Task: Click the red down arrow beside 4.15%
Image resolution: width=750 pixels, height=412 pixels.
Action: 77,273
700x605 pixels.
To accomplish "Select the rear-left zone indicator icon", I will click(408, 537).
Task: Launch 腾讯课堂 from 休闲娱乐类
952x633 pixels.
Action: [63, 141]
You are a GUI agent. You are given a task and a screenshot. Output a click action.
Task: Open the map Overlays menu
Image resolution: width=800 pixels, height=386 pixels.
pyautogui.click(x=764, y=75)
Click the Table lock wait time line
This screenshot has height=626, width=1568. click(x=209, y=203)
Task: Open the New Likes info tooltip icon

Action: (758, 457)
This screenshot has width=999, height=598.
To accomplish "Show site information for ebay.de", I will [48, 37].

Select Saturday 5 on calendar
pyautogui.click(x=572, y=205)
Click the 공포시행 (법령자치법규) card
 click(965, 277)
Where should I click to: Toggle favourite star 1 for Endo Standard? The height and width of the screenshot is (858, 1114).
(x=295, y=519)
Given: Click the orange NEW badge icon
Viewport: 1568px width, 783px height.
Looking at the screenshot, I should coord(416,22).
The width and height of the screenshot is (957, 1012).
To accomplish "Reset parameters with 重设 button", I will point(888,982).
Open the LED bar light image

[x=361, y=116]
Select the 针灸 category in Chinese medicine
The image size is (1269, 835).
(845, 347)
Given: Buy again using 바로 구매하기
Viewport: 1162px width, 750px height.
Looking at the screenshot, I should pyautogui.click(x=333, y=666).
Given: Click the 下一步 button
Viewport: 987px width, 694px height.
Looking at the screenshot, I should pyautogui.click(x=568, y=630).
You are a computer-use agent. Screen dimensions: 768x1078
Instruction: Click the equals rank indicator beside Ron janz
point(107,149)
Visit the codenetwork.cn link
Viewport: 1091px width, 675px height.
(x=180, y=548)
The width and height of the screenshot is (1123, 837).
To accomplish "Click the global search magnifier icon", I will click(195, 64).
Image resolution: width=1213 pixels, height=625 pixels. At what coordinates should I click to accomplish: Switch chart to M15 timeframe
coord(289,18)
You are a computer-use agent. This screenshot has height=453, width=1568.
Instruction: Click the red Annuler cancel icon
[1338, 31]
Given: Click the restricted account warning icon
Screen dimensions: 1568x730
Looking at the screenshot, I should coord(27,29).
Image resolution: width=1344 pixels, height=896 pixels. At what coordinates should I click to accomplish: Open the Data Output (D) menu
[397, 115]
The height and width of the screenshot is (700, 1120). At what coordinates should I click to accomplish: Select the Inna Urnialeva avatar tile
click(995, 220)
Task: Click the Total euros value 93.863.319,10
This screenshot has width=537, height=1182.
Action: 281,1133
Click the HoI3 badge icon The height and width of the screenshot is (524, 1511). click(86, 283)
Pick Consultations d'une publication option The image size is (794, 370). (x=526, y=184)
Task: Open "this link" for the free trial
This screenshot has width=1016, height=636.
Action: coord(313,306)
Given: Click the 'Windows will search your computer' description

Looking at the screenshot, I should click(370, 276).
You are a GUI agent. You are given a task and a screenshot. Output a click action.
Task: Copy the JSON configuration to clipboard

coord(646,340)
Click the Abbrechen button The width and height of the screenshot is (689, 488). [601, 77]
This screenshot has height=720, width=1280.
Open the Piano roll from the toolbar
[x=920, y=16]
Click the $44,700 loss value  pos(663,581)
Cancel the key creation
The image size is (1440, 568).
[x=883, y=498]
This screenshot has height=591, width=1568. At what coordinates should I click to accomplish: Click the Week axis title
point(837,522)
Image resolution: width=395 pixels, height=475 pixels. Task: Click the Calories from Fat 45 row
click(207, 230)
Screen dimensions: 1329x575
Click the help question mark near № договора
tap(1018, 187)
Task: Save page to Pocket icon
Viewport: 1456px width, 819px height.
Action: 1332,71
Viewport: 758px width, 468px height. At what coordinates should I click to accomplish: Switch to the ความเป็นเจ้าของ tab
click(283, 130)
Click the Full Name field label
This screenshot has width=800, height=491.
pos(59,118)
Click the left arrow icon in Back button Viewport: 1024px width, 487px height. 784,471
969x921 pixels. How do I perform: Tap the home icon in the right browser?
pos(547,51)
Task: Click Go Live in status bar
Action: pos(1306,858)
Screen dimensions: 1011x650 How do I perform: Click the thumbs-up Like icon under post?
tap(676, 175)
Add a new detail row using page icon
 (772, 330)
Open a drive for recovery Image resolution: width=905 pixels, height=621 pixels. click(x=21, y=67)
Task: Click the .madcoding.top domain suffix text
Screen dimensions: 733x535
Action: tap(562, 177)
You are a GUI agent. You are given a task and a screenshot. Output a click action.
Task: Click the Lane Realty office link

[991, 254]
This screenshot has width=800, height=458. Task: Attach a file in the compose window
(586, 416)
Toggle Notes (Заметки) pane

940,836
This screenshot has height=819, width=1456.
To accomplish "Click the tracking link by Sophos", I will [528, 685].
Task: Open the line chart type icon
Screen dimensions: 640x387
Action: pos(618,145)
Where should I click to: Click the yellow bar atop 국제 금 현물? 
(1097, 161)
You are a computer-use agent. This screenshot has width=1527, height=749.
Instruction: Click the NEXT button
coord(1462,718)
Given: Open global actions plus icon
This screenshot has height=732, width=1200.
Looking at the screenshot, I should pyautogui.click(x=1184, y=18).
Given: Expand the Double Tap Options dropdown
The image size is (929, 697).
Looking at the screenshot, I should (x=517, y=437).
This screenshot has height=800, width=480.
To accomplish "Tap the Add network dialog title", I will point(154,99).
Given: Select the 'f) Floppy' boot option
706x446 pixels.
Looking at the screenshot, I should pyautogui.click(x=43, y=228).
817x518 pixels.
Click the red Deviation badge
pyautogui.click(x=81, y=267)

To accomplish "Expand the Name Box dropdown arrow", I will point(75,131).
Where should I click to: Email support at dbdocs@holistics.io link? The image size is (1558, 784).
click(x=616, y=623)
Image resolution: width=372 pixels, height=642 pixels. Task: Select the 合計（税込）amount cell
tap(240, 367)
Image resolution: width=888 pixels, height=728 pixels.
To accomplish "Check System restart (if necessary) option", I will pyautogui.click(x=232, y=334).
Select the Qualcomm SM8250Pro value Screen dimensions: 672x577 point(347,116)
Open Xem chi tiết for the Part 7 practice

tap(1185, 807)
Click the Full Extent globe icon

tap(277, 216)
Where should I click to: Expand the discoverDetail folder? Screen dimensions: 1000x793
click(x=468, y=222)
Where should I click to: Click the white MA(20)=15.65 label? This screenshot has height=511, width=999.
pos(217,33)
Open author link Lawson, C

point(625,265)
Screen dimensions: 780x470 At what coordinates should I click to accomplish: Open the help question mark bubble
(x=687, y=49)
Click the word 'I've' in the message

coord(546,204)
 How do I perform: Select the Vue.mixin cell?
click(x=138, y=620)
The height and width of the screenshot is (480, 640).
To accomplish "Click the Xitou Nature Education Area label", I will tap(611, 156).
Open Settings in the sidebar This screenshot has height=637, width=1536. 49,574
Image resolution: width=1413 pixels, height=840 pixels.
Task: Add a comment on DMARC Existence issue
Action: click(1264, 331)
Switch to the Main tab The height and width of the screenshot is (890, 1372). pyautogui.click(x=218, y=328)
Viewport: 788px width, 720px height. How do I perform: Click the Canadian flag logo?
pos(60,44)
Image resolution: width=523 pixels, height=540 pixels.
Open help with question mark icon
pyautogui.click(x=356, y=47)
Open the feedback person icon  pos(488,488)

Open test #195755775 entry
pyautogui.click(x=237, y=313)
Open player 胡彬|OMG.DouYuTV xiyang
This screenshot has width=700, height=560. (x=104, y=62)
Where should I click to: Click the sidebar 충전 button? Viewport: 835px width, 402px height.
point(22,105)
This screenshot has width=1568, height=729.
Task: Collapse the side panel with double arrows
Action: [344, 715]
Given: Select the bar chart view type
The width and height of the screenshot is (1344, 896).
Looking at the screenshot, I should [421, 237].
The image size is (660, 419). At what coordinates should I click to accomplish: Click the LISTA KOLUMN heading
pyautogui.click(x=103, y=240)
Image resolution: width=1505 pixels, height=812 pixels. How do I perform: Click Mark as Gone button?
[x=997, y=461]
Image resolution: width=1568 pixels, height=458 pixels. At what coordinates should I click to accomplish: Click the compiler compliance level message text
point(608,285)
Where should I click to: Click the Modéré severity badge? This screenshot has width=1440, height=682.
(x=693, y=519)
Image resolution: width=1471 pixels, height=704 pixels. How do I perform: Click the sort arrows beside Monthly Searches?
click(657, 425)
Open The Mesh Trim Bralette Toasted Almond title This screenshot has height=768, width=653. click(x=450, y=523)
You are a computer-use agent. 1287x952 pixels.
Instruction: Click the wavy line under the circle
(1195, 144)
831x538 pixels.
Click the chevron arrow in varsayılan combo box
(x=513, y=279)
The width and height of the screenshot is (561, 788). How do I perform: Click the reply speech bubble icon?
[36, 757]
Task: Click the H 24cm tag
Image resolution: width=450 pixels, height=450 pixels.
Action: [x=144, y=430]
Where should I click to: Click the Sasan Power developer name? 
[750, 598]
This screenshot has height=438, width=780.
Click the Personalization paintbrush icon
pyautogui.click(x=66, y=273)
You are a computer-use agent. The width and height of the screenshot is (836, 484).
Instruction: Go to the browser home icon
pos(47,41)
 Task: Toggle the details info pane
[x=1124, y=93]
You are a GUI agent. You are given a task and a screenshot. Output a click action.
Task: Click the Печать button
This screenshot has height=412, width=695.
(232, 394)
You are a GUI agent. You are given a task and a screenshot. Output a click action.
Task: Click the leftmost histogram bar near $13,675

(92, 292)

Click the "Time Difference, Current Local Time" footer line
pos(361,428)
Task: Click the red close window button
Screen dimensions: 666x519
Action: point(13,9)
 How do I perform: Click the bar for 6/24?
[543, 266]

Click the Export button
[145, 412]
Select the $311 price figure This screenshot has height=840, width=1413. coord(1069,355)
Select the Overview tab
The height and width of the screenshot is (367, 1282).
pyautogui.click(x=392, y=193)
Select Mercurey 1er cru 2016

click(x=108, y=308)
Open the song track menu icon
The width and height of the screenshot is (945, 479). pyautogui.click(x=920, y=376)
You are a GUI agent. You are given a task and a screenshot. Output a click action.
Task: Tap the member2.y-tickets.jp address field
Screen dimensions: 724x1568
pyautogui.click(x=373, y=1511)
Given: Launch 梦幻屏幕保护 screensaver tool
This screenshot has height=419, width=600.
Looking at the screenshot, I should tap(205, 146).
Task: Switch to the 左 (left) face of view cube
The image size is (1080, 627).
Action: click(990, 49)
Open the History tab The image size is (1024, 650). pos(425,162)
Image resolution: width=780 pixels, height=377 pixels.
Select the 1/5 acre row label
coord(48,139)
== == ==
▶ **What is needed**: Among the records above, a stretch begins at the line containing "969x921 pixels. How" and ends at the line containing "Image resolution: width=888". Restate that stretch word for word, and nothing else.

▶ **Worked solution**:
969x921 pixels. How do I perform: Tap the home icon in the right browser?
pos(547,51)
Task: Click Go Live in status bar
Action: pos(1306,858)
Screen dimensions: 1011x650 How do I perform: Click the thumbs-up Like icon under post?
tap(676, 175)
Add a new detail row using page icon
 (772, 330)
Open a drive for recovery Image resolution: width=905 pixels, height=621 pixels. click(x=21, y=67)
Task: Click the .madcoding.top domain suffix text
Screen dimensions: 733x535
Action: tap(562, 177)
You are a GUI agent. You are given a task and a screenshot. Output a click action.
Task: Click the Lane Realty office link

[991, 254]
This screenshot has width=800, height=458. Task: Attach a file in the compose window
(586, 416)
Toggle Notes (Заметки) pane

940,836
This screenshot has height=819, width=1456.
To accomplish "Click the tracking link by Sophos", I will [528, 685].
Task: Open the line chart type icon
Screen dimensions: 640x387
Action: pos(618,145)
Where should I click to: Click the yellow bar atop 국제 금 현물? 
(1097, 161)
You are a computer-use agent. This screenshot has width=1527, height=749.
Instruction: Click the NEXT button
coord(1462,718)
Given: Open global actions plus icon
This screenshot has height=732, width=1200.
Looking at the screenshot, I should pyautogui.click(x=1184, y=18).
Given: Expand the Double Tap Options dropdown
The image size is (929, 697).
Looking at the screenshot, I should (x=517, y=437).
This screenshot has height=800, width=480.
To accomplish "Tap the Add network dialog title", I will point(154,99).
Given: Select the 'f) Floppy' boot option
706x446 pixels.
Looking at the screenshot, I should pyautogui.click(x=43, y=228).
817x518 pixels.
Click the red Deviation badge
pyautogui.click(x=81, y=267)

To accomplish "Expand the Name Box dropdown arrow", I will point(75,131).
Where should I click to: Email support at dbdocs@holistics.io link? The image size is (1558, 784).
click(x=616, y=623)
Image resolution: width=372 pixels, height=642 pixels. Task: Select the 合計（税込）amount cell
tap(240, 367)
Image resolution: width=888 pixels, height=728 pixels.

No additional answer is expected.